● What is being asked: Could you print the entries below word for word, from the line containing "You are a computer-use" through the last line of the entries, both ends included, with the pictures left out?

● Input records:
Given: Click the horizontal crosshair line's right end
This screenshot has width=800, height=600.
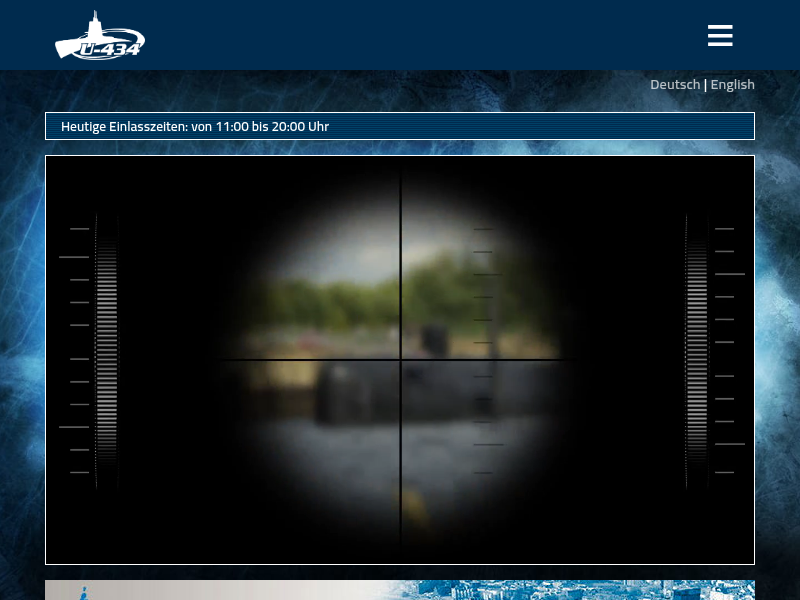Looking at the screenshot, I should [570, 360].
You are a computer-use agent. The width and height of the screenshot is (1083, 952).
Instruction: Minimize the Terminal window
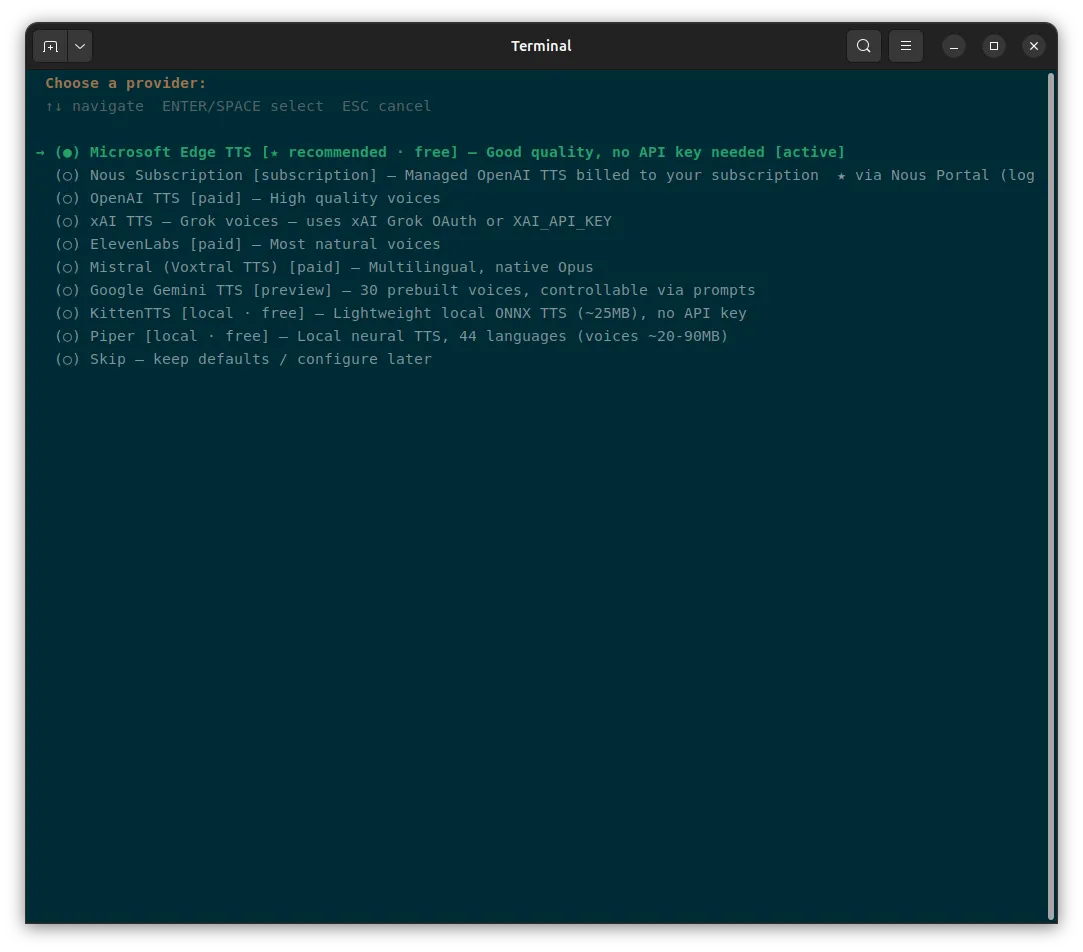pos(954,46)
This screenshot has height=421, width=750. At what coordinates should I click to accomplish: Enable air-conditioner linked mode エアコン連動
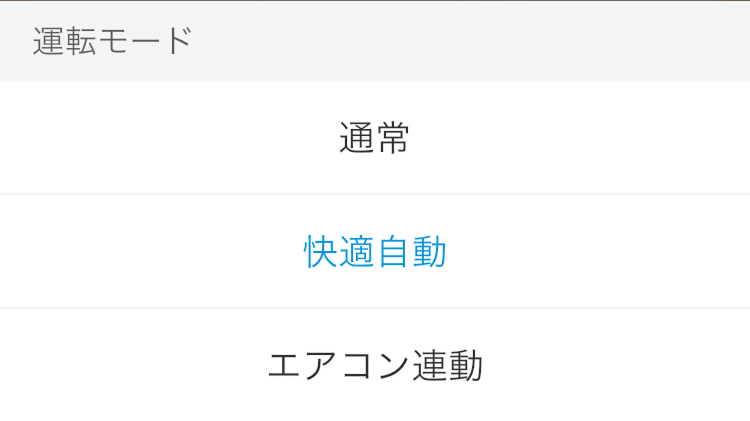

● Result of this task:
You are a computer-use agent. The width and height of the screenshot is (1083, 952).
Instruction: Minimize the Terminal window
pos(954,46)
This screenshot has height=421, width=750. At what coordinates should I click to accomplish: Enable air-conditioner linked mode エアコン連動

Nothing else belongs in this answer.